How to Cope with Today’s Presidential Inauguration

(This post is dedicated with love to a dedicated reader)

The American Political World Is Bad And Getting Worse 

At the request of a reader depressed by today’s American presidential inauguration, I’m quickly writing a post. (This is a disclaimer as to its quality and completeness.) My own views—in more complete form—about the tragedy and danger of electing someone so manifestly unqualified, so psychologically, morally and intellectually unfit, (“An amygdala with a twitter account,” as my son puts it,) have been expressed over and over in previous posts. (For more scroll down on “politics” at the right, top corner of the page.)

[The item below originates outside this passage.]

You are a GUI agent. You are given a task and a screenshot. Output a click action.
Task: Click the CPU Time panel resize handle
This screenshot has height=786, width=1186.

My readers’ pain about our current state of affairs results from being more educated than most about the issues, political climate, new president, recent history, and the corruption, shenanigans, lies, and bs that surround us. Perhaps ignorance is bliss. And, as we have seen in a previous post, less education, even accounting for all other factors, was the biggest predictor of Trump support. It also evokes sadness to think of all the people who will suffer and die if some of the promises of the Republicans come true—the loss of health care for millions, increased economic inequality, etc. And this says nothing of people around the world who might die in wars resulting from a more unstable world.

Plato told us more than 2,000 years ago that you can’t have a good life without a good government, and you can’t have a good government without morally and intellectually virtuous leaders. He told us that democracy is one of the worst kinds of government—it’s the blind leading the blind—and that it inevitably leads to tyranny where power joins with vice. Trump in charge of nuclear codes; Perry in charge of nuclear energy; Tillerson and Exxon in charge of diplomacy; Sessions in charge of the law; Devos in charge of education—it would be hard for a dystopian novel to invent all this. Its 2017, but we live in 1984. The ministry of truth tells lie; the ministry of peace fights war; and no lie is too bold.

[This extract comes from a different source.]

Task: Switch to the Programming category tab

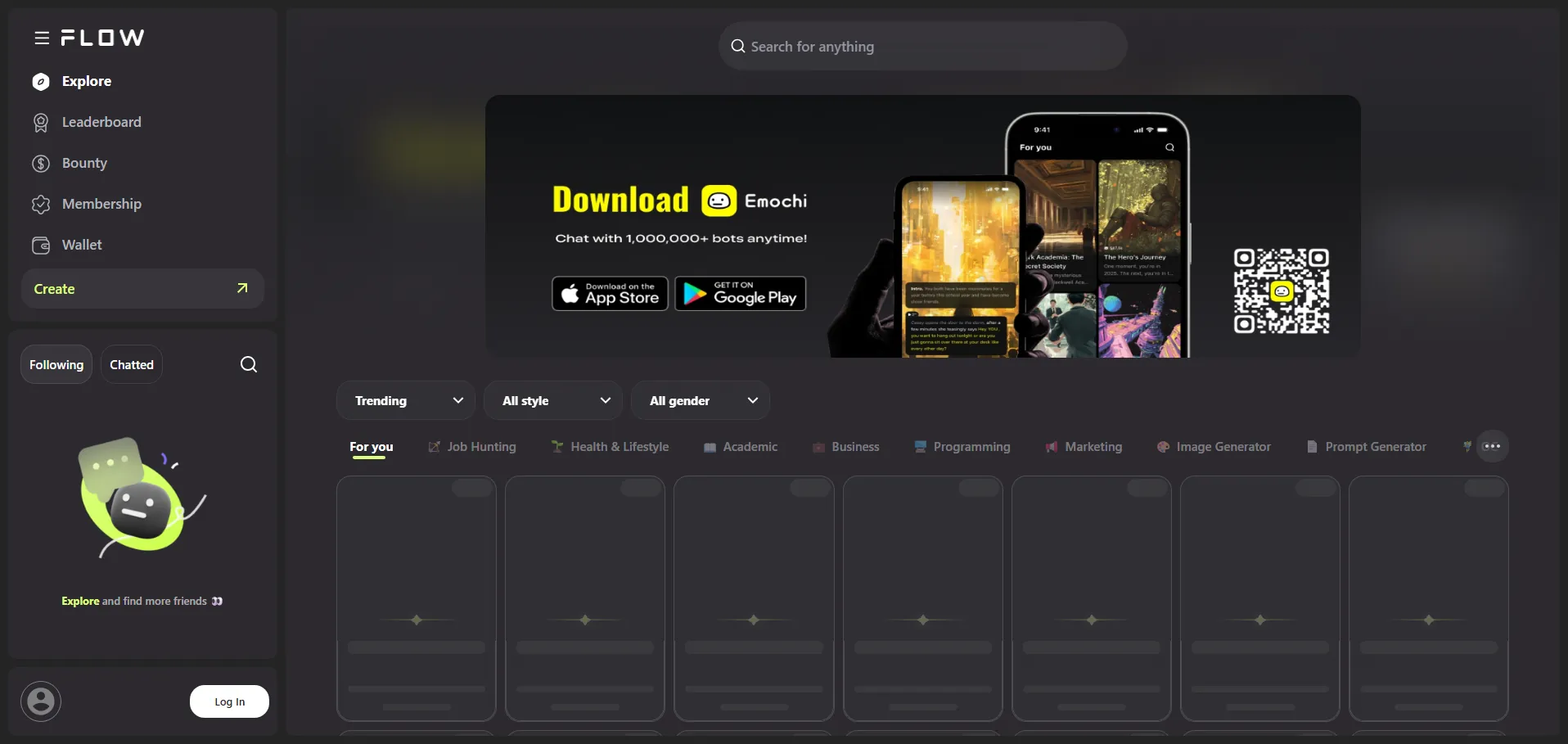Action: pyautogui.click(x=962, y=447)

If only the masses truly understood what they did. They thought their TV was broke so they decided to try something new. Call knowledgeable people? No! Instead they banged on their TV with a hammer. Might work. Probably will make things worse.

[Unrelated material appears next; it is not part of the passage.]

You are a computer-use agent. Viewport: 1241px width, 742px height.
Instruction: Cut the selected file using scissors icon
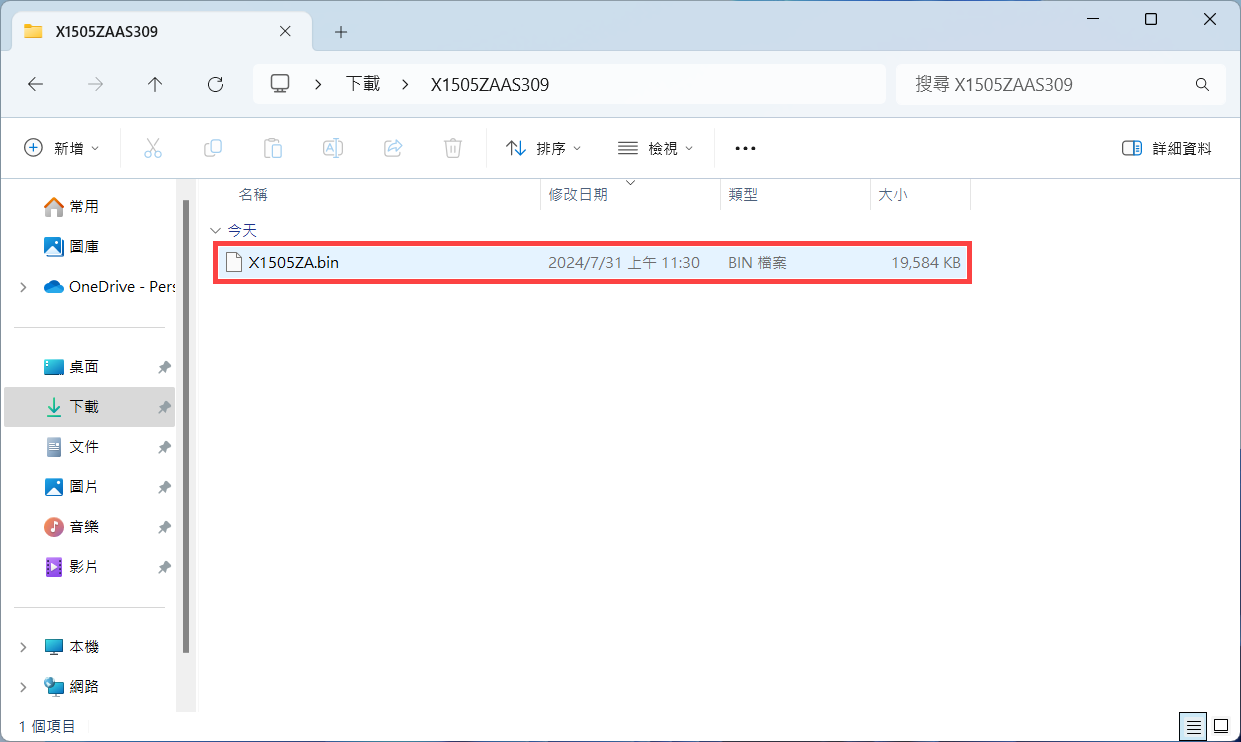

And let me add—a society that has no respect for truth will make bad decisions. Replacing the rule of law and the pre-eminence of reason with the rule of the passions is a prescription for tyranny and anarchy as Aristotle told us long ago. 

Sure one can wonder how we got from Nixon’s southern strategy, to Reagan saying government was the problem, to Delay’s and Gingrich’s moral corruption, to Republican obstructionism and disdain for truth, to the Tea Party, to the freedom caucus, to nearly one-party fascist rule. But this is the job of historians and political scientists to unpack. The past is closed, and we must move forward.

How To Cope 

My reader doesn’t want more gloom and doom or historical analysis—she wants advice about coping. Lacking any special insights, I’ll just try to think the problem out as I write.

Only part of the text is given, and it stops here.